====== RECORDS SUPPLIED ======

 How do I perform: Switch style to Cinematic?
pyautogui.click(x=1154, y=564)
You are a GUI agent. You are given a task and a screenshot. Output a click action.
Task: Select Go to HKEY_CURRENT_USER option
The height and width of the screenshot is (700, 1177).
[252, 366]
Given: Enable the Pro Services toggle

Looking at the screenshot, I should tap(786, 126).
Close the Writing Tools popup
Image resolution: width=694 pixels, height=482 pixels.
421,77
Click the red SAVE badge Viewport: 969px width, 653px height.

======

REQUIRED WORK:
Print every record above exactly as written.

RESPONSE TO THE TASK:
 How do I perform: Switch style to Cinematic?
pyautogui.click(x=1154, y=564)
You are a GUI agent. You are given a task and a screenshot. Output a click action.
Task: Select Go to HKEY_CURRENT_USER option
The height and width of the screenshot is (700, 1177).
[252, 366]
Given: Enable the Pro Services toggle

Looking at the screenshot, I should tap(786, 126).
Close the Writing Tools popup
Image resolution: width=694 pixels, height=482 pixels.
421,77
Click the red SAVE badge Viewport: 969px width, 653px height.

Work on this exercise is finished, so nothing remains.